The Alaska Highway runs from Dawson Creek, British Columbia, to Delta Junction, Alaska. Built by the American military for defense purposes during the Second World War, it was opened to the public in 1948 and became a key spine of northern development. Resource companies, truckers, and tourists drove the road; roadside businesses grew up to feed off the traffic. Beyond Mile Zero is a portrait of the “Lodge Community” that served the road – the families, partners, and workers who made a living, and built their lives, beside the Alaska Highway.

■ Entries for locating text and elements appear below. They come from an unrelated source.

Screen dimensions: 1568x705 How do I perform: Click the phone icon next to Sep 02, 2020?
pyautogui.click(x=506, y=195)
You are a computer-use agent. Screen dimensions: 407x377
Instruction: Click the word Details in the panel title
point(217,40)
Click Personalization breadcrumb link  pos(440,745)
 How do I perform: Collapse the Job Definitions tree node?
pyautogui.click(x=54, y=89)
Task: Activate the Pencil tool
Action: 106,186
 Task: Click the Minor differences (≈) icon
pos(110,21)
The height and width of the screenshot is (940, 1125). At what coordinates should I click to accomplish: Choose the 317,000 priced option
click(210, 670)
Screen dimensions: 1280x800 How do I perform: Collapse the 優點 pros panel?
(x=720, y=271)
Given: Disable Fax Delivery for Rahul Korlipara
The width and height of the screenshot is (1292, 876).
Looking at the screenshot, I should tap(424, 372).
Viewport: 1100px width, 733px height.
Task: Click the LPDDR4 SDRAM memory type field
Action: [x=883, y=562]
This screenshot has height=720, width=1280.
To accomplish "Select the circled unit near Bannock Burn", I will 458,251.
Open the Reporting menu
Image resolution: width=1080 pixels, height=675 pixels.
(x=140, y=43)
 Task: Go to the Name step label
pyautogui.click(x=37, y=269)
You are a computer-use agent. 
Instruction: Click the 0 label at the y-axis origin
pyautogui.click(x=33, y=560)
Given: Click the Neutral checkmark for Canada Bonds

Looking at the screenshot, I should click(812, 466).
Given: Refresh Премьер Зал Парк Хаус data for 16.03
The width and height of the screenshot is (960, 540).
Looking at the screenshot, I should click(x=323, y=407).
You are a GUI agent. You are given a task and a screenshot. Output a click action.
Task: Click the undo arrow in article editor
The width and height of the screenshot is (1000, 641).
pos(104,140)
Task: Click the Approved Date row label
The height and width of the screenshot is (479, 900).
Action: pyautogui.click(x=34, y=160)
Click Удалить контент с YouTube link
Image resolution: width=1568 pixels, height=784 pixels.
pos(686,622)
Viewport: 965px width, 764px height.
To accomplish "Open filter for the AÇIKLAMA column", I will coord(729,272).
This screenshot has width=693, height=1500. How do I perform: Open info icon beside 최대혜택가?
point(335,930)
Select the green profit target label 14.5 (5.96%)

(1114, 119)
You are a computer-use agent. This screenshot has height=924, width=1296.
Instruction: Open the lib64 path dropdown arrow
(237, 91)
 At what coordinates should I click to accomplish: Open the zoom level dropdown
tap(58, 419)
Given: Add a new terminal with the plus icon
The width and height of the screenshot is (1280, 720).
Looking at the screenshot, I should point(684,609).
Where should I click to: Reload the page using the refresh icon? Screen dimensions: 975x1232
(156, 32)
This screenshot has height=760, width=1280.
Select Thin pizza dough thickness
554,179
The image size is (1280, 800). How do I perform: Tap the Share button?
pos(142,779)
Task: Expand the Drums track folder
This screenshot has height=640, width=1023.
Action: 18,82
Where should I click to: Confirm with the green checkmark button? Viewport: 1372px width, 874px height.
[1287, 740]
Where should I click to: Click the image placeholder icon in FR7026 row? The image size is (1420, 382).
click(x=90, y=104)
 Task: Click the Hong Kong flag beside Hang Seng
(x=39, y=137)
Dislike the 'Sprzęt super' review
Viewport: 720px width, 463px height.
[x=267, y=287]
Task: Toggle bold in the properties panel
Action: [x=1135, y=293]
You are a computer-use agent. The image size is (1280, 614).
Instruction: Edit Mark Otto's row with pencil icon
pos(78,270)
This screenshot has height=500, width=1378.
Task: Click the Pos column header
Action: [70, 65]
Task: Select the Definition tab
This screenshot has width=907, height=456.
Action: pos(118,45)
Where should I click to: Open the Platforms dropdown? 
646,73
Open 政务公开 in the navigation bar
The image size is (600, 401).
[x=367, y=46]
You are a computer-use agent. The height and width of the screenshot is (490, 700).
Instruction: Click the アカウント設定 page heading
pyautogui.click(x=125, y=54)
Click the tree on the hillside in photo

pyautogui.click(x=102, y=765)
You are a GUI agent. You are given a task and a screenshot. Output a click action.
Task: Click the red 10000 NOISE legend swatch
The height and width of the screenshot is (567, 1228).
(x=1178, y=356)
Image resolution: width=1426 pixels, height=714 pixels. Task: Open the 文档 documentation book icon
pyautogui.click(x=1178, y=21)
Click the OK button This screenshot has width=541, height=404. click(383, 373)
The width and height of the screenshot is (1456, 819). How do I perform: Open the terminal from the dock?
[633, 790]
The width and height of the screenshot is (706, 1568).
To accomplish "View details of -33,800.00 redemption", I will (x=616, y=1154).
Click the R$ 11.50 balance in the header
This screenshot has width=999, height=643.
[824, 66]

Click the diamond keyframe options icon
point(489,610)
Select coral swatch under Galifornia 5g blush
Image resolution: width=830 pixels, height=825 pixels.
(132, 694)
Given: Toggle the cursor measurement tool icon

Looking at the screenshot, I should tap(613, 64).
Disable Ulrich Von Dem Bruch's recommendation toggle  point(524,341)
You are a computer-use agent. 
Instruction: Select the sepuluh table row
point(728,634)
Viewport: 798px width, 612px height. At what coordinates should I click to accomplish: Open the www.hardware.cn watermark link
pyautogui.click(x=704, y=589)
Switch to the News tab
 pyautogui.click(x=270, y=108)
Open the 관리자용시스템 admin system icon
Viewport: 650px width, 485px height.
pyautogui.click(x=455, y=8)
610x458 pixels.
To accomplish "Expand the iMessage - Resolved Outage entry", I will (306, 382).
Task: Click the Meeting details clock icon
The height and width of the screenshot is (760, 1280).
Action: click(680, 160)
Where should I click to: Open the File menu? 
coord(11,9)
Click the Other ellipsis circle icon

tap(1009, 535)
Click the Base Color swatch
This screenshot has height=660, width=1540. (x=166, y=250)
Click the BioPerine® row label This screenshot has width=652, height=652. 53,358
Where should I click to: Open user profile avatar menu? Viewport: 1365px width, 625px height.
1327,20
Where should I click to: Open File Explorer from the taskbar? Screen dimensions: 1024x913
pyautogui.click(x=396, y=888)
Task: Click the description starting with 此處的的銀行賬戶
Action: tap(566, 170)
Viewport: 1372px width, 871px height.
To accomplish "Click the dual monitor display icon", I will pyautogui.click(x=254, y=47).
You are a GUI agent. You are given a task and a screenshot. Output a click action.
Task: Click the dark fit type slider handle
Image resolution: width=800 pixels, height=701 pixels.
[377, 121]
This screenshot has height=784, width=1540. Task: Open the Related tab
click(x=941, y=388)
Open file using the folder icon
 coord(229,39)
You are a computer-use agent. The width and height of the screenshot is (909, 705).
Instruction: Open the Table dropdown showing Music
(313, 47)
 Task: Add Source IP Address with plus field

Interviews with former and current lodge owners and several stunning colour photographs form the core of the book. Most lodges were (and remain) small family businesses, relying on husband-wife-children teams supplemented by hired staff during the summer. Owners tell of hard work and frustrations, but the book is mostly optimistic in tone, despite the word “vanishing” in the title. Most owners say that running a lodge made for a good life, while many photographs feature smiling husband-wife teams, well-stocked bakery counters, and quirky signs, serving to reinforce the generally affectionate tone of the text.
The “vanishing” in the title comes from the general recognition, articulated by several interviewees, that the heyday of the highway business has passed. In 1955, there was a service outlet every 25 miles, but sixty years later you had to drive at least four times that distance to find a business (26). Highway straightening and fuel efficient cars were two enemies of lodge culture: today, drivers go much faster, drive further in a day, and need to stop less frequently than before. The peak came in the early 1980s, when bus tours continued to fill parking lots along the highway. There was a temporary boom by the turn of the twenty-first century tied to petroleum development, but as one owner laments, “everything slowed up here two years ago…There’s virtually no activity in the oil field-related stuff – basically the operator just looks after the infrastructure.” For this owner, business has declined by 40 percent (51).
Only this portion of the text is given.